Le FPI se redresse petit à petit

Pour rappel, six thèmes principaux ont été examinés au cours de ce séminaire à savoir: la gouvernance et les réformes institutionnelles; les questions d’éthique; la mobilisation de la taxe et du recouvrement des prêts; l’évaluation des projets et couverture des risques; et toutes les questions sur le développement à long terme.

A l’ouverture de l’atelier, Patrice Kitebi a indiqué que le FPI qu’il a trouvé malade à son arrivé, est actuellement en train de se redresser petit à petit. «D’après ce que nous entendons dire, les choses commencent à changer petit à petit au FPI», a-t-il rassuré. S’appuyant sur quelques indicateurs, Patrice Kitebi a démontré ces avancées en évoquant des recettes du FPI qui sont en train de connaitre un accroissement.

«L’année passée, nous étions à peu près à l’équivalent de 29 milliards de Francs congolais mobilisés; cette fois-ci, on est à 36 milliards à fin juin 2017. Mais en même temps dans un contexte où il y a eu un glissement du taux de change», a-t-il expliqué. Ce n’est pas tout. Patrice Kitebi a renseigné aussi qu’en termes de maîtrise des charges, par rapport au premier semestre 2016, le FPI a connu une diminution des charges de près d’un million de dollars, mains dans un contexte où ils ont pu accroitre et accélérer les missions de contrôle et supervision des projets.

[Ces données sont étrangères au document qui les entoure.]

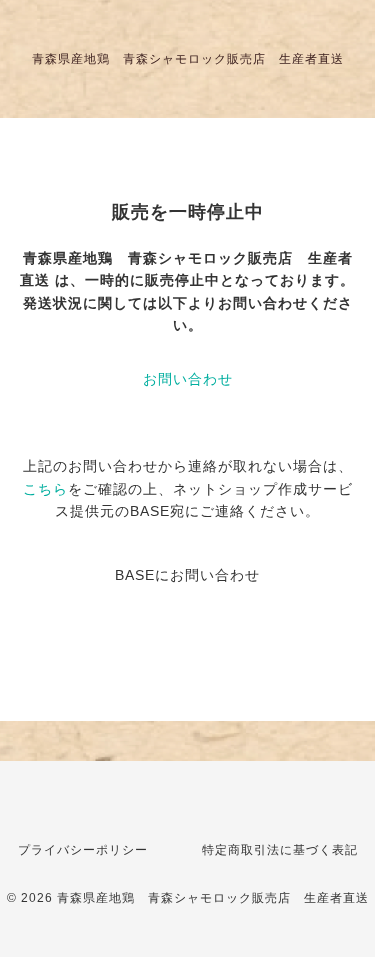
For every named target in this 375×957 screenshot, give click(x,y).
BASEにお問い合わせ (187, 575)
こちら (45, 489)
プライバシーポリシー (83, 850)
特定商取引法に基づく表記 (280, 850)
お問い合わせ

«Nous avons aussi accru les missions d’audit interne, pour nous garantir que les procédures et les règles sont respectées, et les comportements professionnels des uns et des autres sont conformes aux pratiques telles qu’elles sont décrites dans les règles», a fait savoir Patrice Kitebi. Une autre avancée du comité Kitebi, c’est d’avoir instauré un climat de dialogue en permanence avec les opérateurs économiques. «Nous leurs disons qu’ils ne doivent pas nous éviter même quand ils sont impayés. Notre objectif, c’est de contribuer à l’essor industriel et à l’émergence de la classe moyenne», a conclu le DG Kitebi.